Kerusuhan di Prancis Berlanjut, Marseille Mengimbau Pemerintah Menerjunkan Bantuan Darurat

Qiu Yue dan Jiang Dia

Kerusuhan terus meletus di Prancis selama lima malam berturut-turut. Bahkan aksi protes yang diwarnai kerusuhan meletus di banyak kota. Pemerintah Prancis menerjunkan sejumlah besar polisi dan pasukan untuk merespon, berharap dapat memadamkan kerusuhan tersebut.  Presiden Emmanuel Macron juga harus membatalkan sementara jadwal keikutsertaan KTT Uni Eropa pada Sabtu 1 Juli

Di kota Marseille, Prancis selatan pada  Jumat, 30 Juni, sekelompok pengunjuk rasa menyalakan petasan, menghancurkan toko-toko dan membakar kendaraan hingga menyebabkan kekacauan.

• **Soal Latihan**
A: Menurut berita kerusuhan di Prancis, mengapa pemerintah Prancis menerjunkan sejumlah besar polisi dan pasukan? Jelaskan dalam satu sampai tiga kalimat.
B: Dalam berita kerusuhan di Prancis, pada hari dan tanggal berapa jadwal keikutsertaan Presiden Emmanuel Macron dalam KTT Uni Eropa yang ia batalkan sementara?
Materi sesudah ini merupakan bahan tersendiri dan tidak berkaitan dengan berita kerusuhan di Prancis.

Data penunjukan target:
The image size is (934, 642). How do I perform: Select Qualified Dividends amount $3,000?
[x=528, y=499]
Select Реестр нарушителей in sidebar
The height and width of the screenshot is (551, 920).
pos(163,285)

• **Kunci Jawaban**
A: Pemerintah Prancis menerjunkan sejumlah besar polisi dan pasukan untuk merespons kerusuhan yang meletus di banyak kota selama lima malam berturut-turut. Langkah itu diambil dengan harapan kerusuhan tersebut dapat dipadamkan.

B: Sabtu, 1 Juli.